Rok szkolny dopiero się rozpoczął.
Nie zdarzyło się jeszcze nic szczególnego.
To znaczy - żaden uczeń nie wpadł w szał, nie zdemolował szkoły, nie podpalił jej, ba! Nawet żaden się nie upił.
Czy coś w tym stylu.
Ale są takie oczekiwania - wobec niektórych uczniów.
Konkretnie - wobec jednego ucznia mojej świeżusieńkiej pierwszej klasy, za którą już zdążyłam poczuć się odpowiedzialna.

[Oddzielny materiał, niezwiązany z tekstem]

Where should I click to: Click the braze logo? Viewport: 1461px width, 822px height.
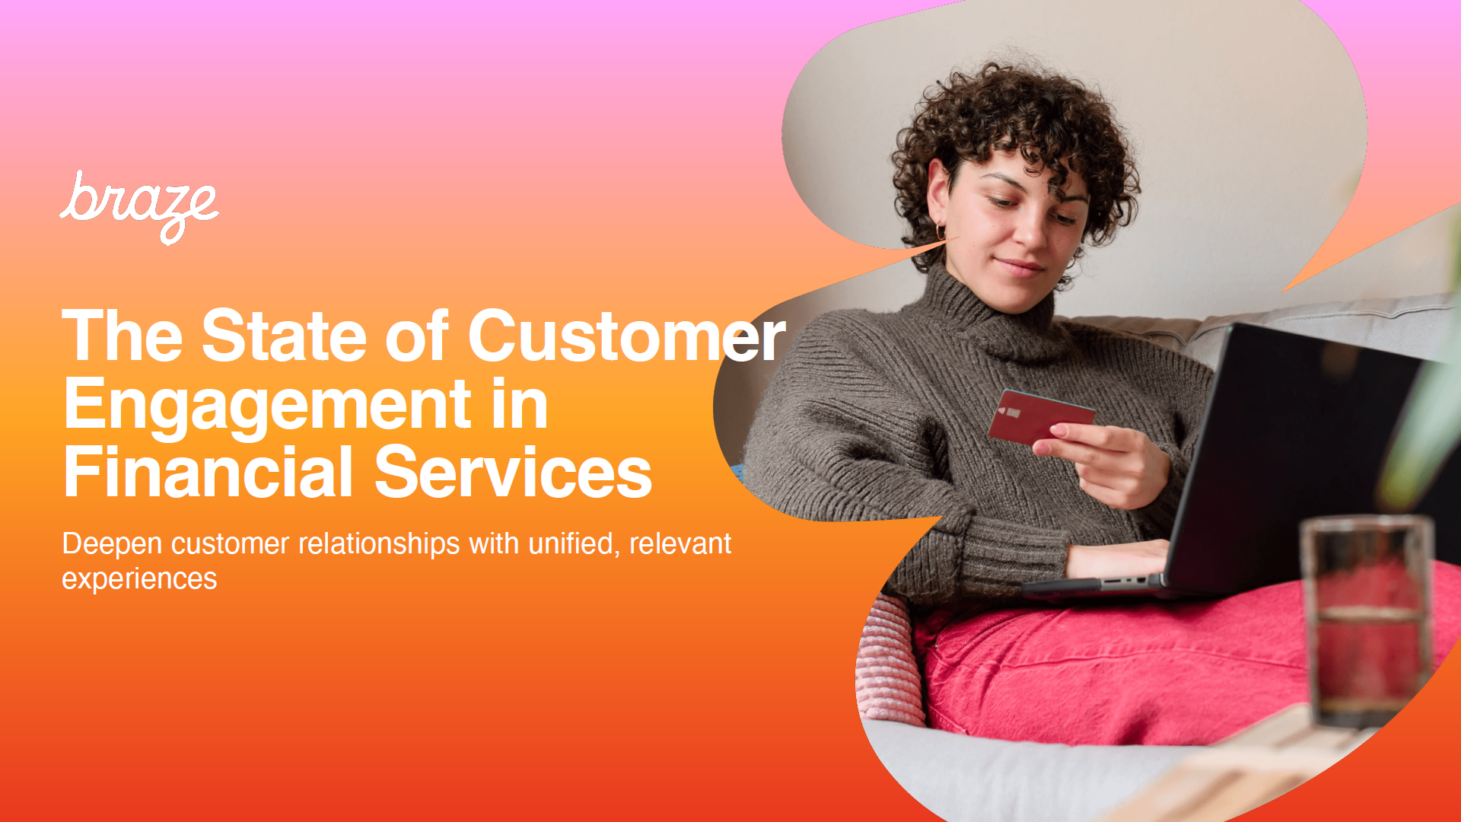[x=139, y=207]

Uczeń ten ma swoje problemy, których tutaj oczywiście nie będę opisywać. Dziecko z problemami, po prostu, dodatkowo spotęgowanymi wiekiem nastoletnim, przejściem z jednego etapu edukacyjnego w drugi i zmianą środowiska.

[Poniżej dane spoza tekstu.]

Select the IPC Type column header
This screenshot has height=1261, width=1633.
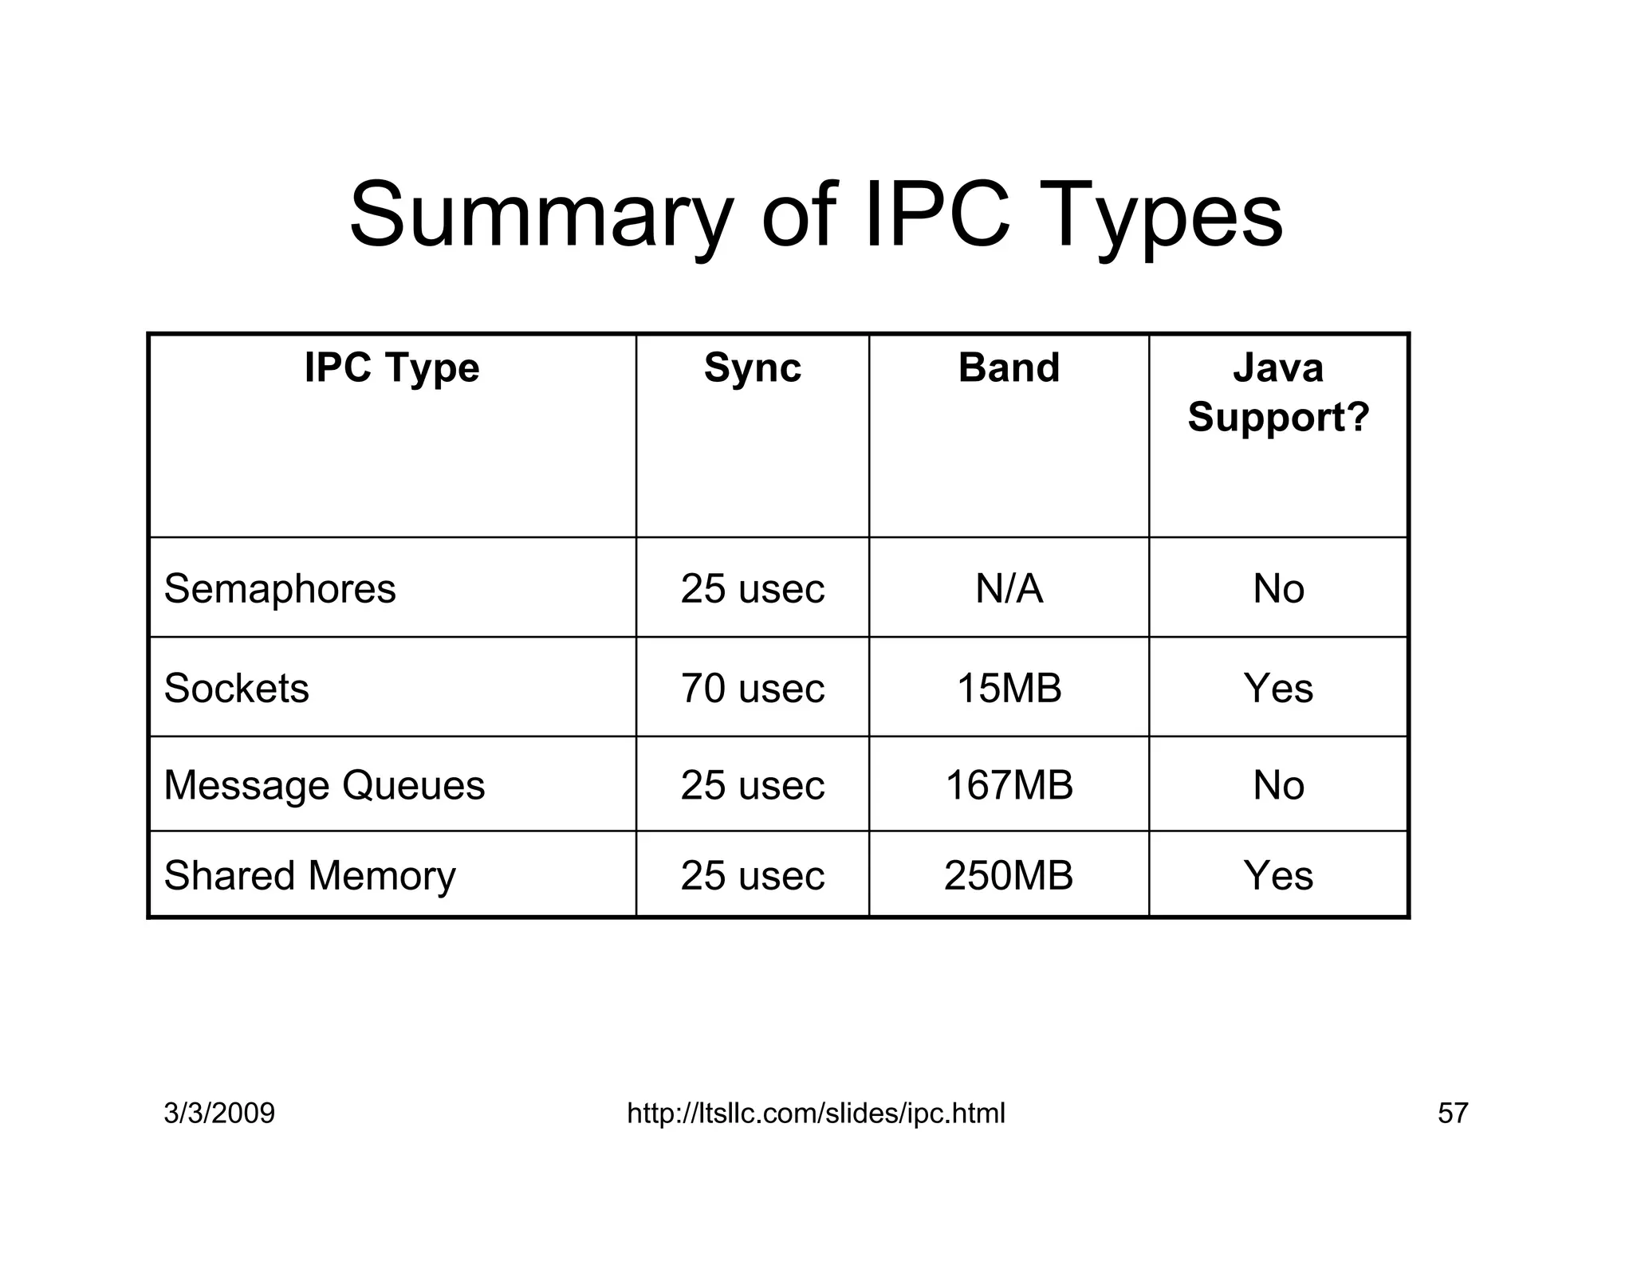[x=392, y=368]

Co pomyśli i poczuje taki dzieciak, kiedy się dowie, że nie przez wszystkich nauczycieli w swojej nowej szkole jest mile widziany?

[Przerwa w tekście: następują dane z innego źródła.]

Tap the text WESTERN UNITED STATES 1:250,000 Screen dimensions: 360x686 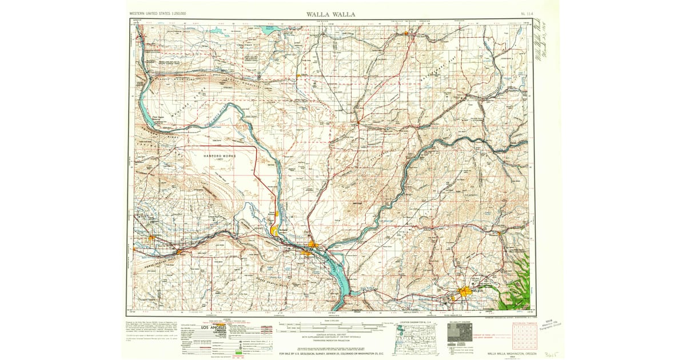tap(158, 13)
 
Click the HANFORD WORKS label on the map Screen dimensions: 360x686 tap(216, 156)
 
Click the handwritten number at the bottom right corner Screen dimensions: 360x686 tap(551, 354)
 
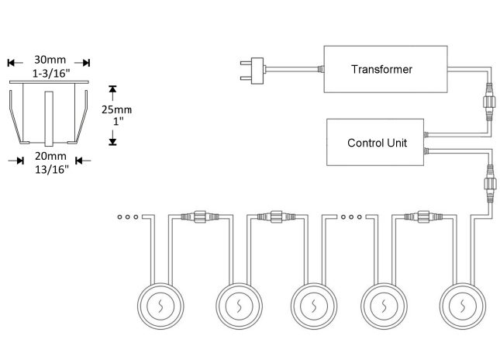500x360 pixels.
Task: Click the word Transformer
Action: pyautogui.click(x=381, y=69)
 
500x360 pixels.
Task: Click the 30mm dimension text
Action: pyautogui.click(x=50, y=60)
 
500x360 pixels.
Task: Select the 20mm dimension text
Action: pyautogui.click(x=50, y=157)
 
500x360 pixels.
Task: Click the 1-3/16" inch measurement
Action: pyautogui.click(x=50, y=73)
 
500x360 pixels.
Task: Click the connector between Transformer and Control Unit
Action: pyautogui.click(x=489, y=101)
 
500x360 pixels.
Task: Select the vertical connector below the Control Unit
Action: pyautogui.click(x=489, y=188)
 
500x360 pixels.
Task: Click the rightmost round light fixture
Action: pyautogui.click(x=464, y=304)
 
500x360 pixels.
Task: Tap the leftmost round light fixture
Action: pyautogui.click(x=160, y=304)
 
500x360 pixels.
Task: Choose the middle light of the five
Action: pyautogui.click(x=312, y=304)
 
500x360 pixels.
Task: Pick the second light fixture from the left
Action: pyautogui.click(x=236, y=304)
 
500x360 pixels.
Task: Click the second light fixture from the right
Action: pyautogui.click(x=388, y=304)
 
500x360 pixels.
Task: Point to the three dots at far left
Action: pyautogui.click(x=127, y=216)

Że może powinien szkołę zmienić?
Co pomyślą i poczują jego rodzice?
Co ja bym pomyślała i poczuła, gdyby to było moje dziecko?
Wiecie, bardzo często żałuję, że wybrałam ten zawód - ale zaraz sobie przypominam, że nikt mnie do tego nie zmuszał, że tak naprawdę zawsze chciałam to robić i że nic innego robić nie umiem.
Czasami bywam zadowolona, a może raz na pięć lat dumna z tego, że jestem nauczycielem.
A czasem jest mi wstyd za moje koleżanki i moich kolegów.
Będę bronić tego dzieciaka, bo co prawda nie jestem jego matką, ale jestem wychowawczynią.